Demetrious Johnson was expected to defend his Flyweight Championship against Chris Cariaso in the co-main event. However, on August 12, it was announced that bout would be moved to headline UFC 178 after Jon Jones against Daniel Cormier was delayed due to injury.

As a result of the cancellation of UFC 176, bouts between Danny Castillo vs. Tony Ferguson, Lorenz Larkin vs. Derek Brunson and Bethe Correia vs. Shayna Baszler were rescheduled for this event.

A heavyweight matchup between Ruslan Magomedov and Richard Odoms was official for this event. However on August 18, Odoms was forced to withdraw and the match was cancelled.

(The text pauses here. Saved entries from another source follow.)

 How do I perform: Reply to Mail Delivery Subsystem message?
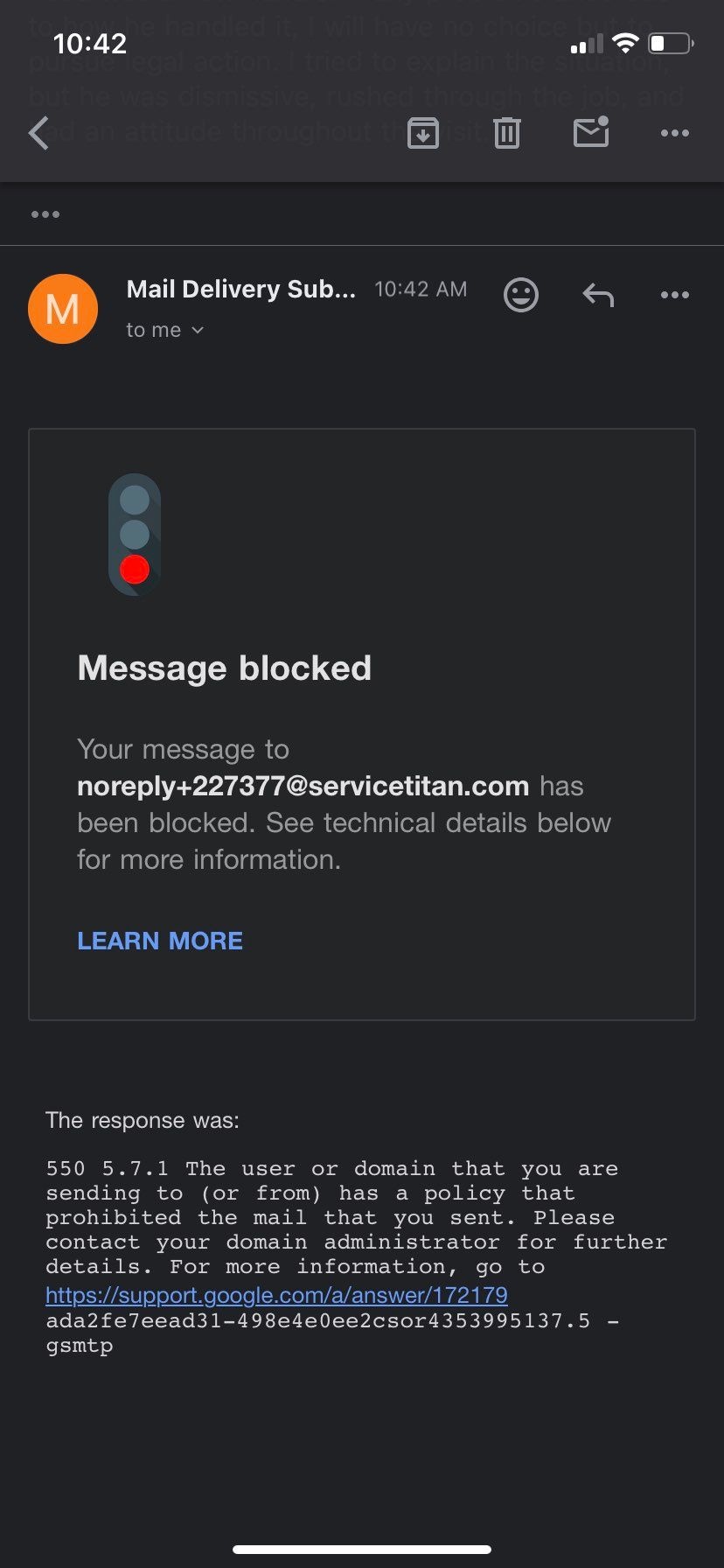598,295
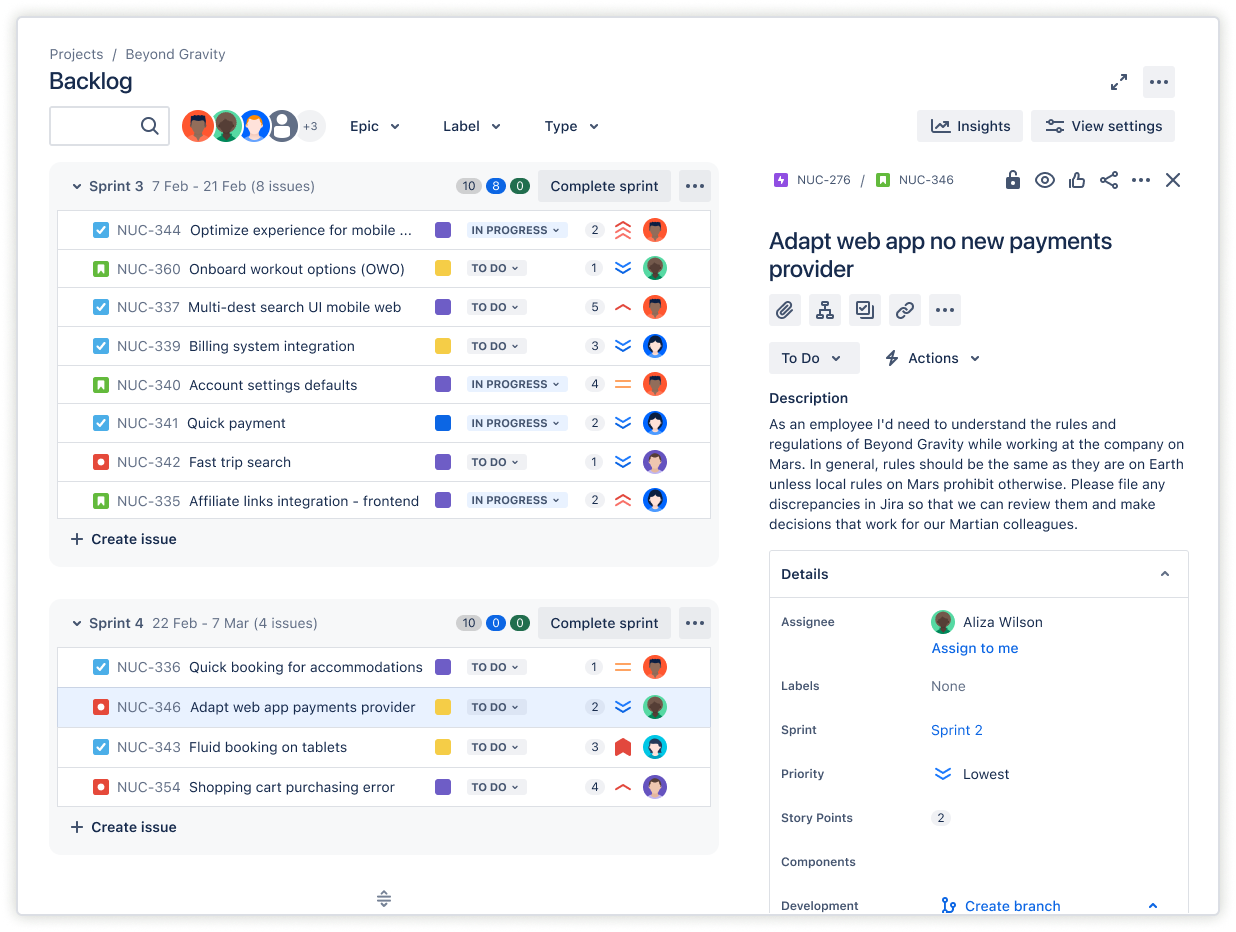
Task: Click Assign to me in the Details panel
Action: click(x=974, y=648)
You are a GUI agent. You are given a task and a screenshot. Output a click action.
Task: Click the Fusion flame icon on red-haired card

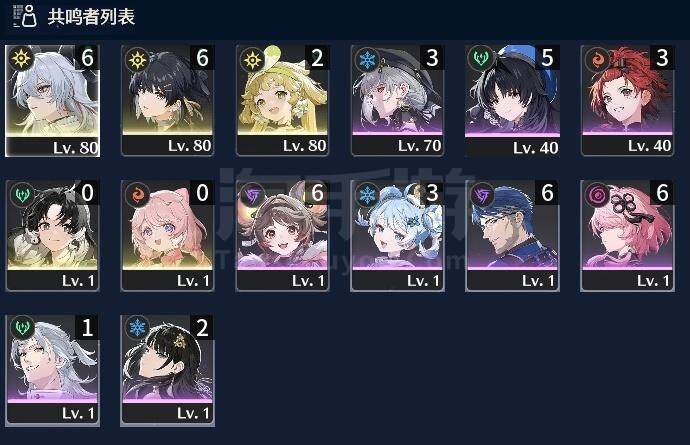(x=597, y=59)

Justin Edwards was expected to face Yancy Medeiros at the event. However, Edwards pulled out of the event in the days leading up to the event citing an injury and was replaced by newcomer Damon Jackson.

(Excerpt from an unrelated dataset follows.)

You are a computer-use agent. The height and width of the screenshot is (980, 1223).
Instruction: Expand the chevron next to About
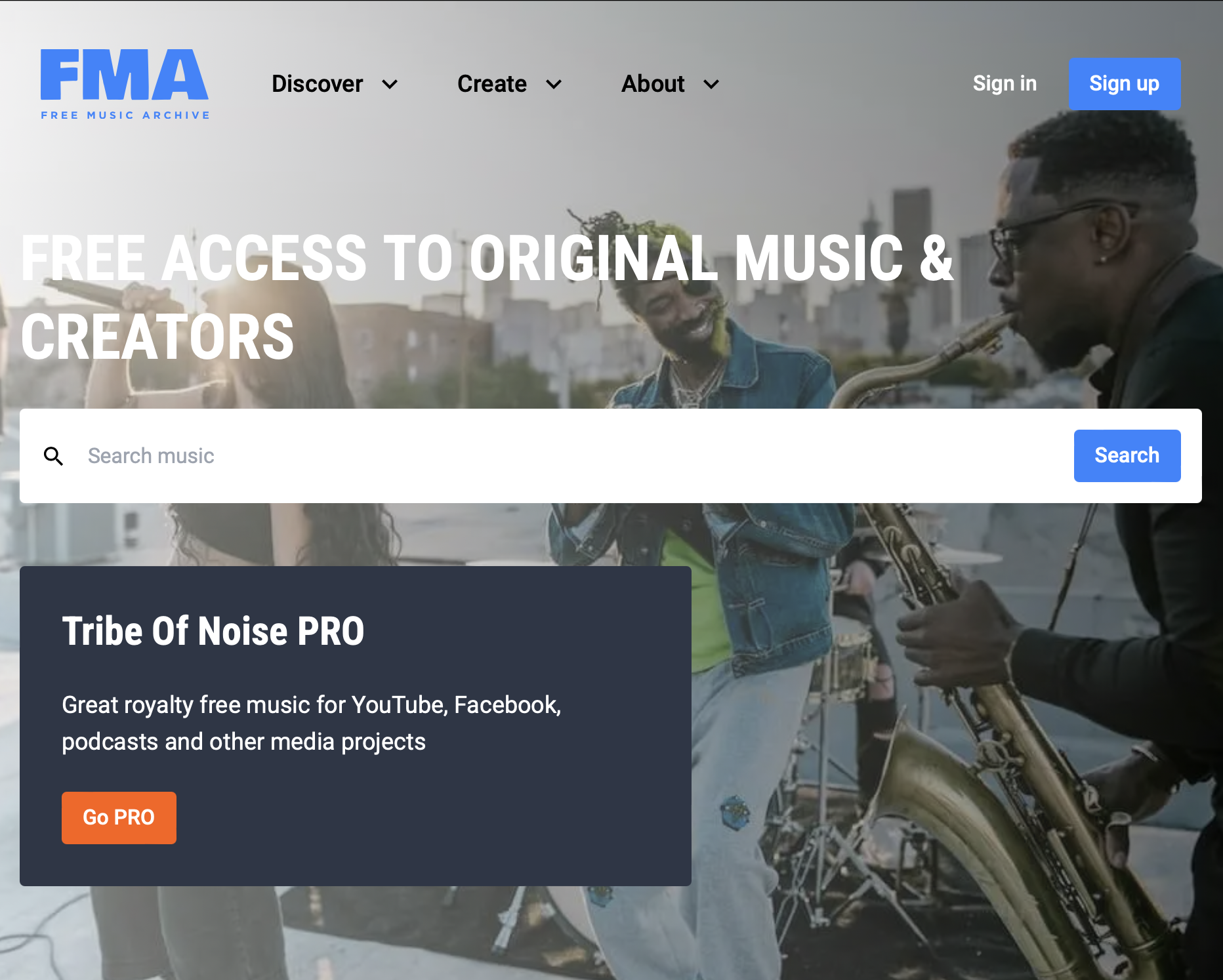tap(711, 85)
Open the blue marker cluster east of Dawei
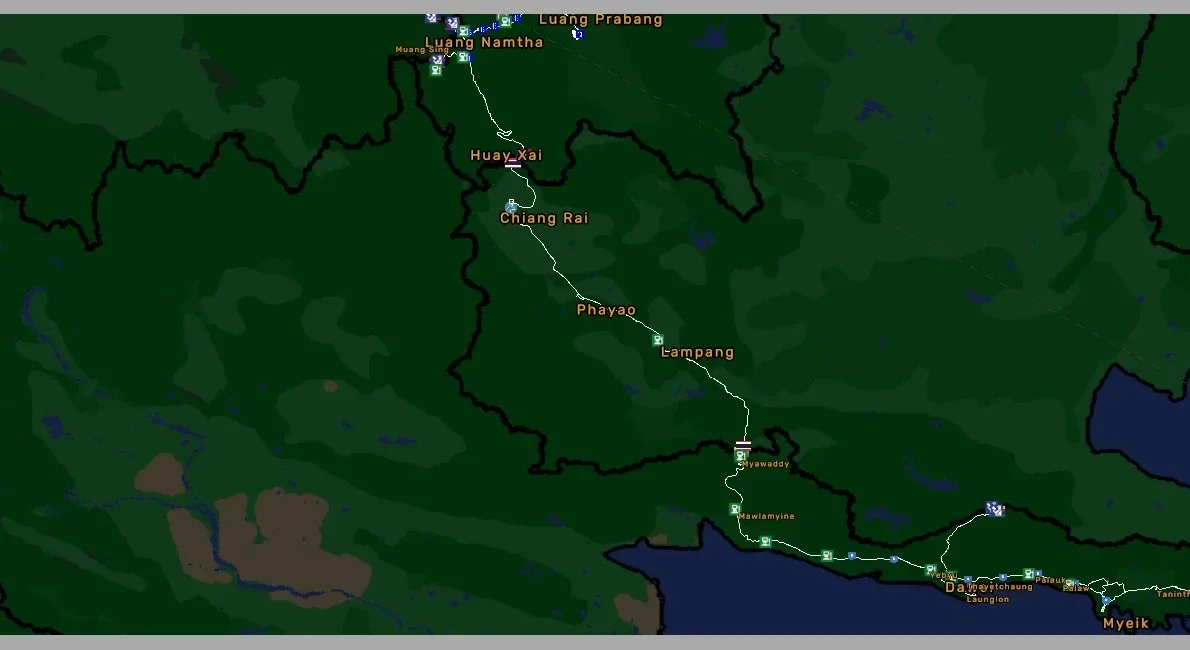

Scott Jorgensen was expected to face Henry Cejudo at the event. However, Cejudo pulled out of the bout on the day of the weigh ins due to complications trying to cut weight.

Due to the many unexpected changes, Joe Rogan began the event's weigh ins show by introducing the crowd to "the haunted UFC card". Due to several last minute cancellations, the event took place with only eight bouts on the card, making it the smallest UFC PPV event, since UFC 72 in 2007.

==Bonus awards==
The following fighters received $50,000 bonuses:

- Fight of the Night: Ramsey Nijem vs. Carlos Diego Ferreira
- Performance of the Night: T.J. Dillashaw and Yancy Medeiros

==Reported payout==
The following is the reported payout to the fighters as reported to the California State Athletic Commission. It does not include sponsor money or "locker room" bonuses often given by the UFC and also do not include the UFC's traditional "fight night" bonuses.

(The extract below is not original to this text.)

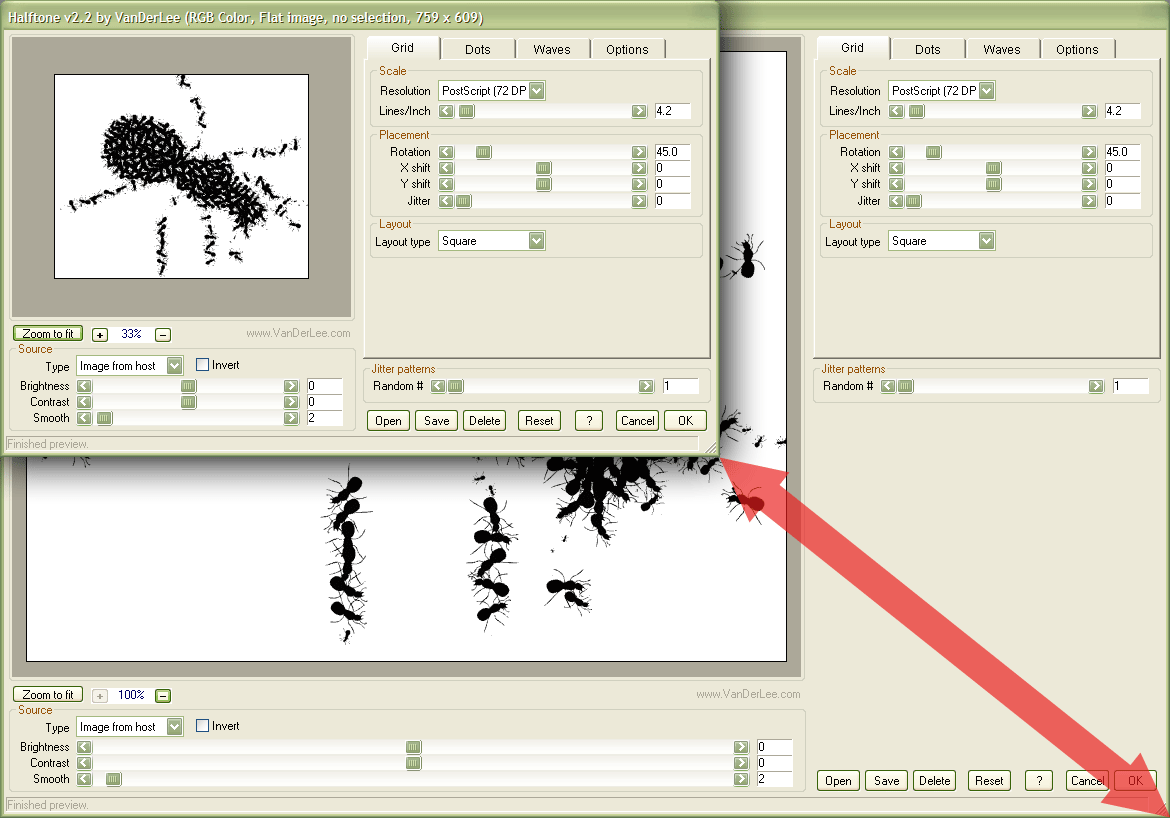Open source Type dropdown in larger background window

[x=175, y=727]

- T.J. Dillashaw: $100,000 ($50,000 win bonus) def. Joe Soto: $20,000
- Tony Ferguson: $40,000 ($20,000 win bonus) def. Danny Castillo: $36,000
- Bethe Correia: $24,000 ($12,000 win bonus) def. Shayna Baszler: $8,000
- Carlos Diego Ferreira: $20,000 ($10,000 win bonus) def. Ramsey Nijem: $18,000
- Yancy Medeiros: $24,000 ($12,000 win bonus) def. Damon Jackson: $8,000
- Derek Brunson: $44,000 ($22,000 win bonus) def. Lorenz Larkin: $28,000
- Anthony Hamilton: $16,000 ($8,000 win bonus) def. Ruan Potts: $10,000
- Chris Wade: $16,000 ($8,000 win bonus) def. Cain Carrizosa: $8,000

Although not included on the CSAC's initial report, Scott Jorgensen ($52,000/$26,000) and Anthony Birchak ($16,000/$8,000) were paid a show purse and win bonus after their respective bouts were scrapped prior to the weigh-ins. As a result of their actions, Renan Barão and Henry Cejudo were not compensated.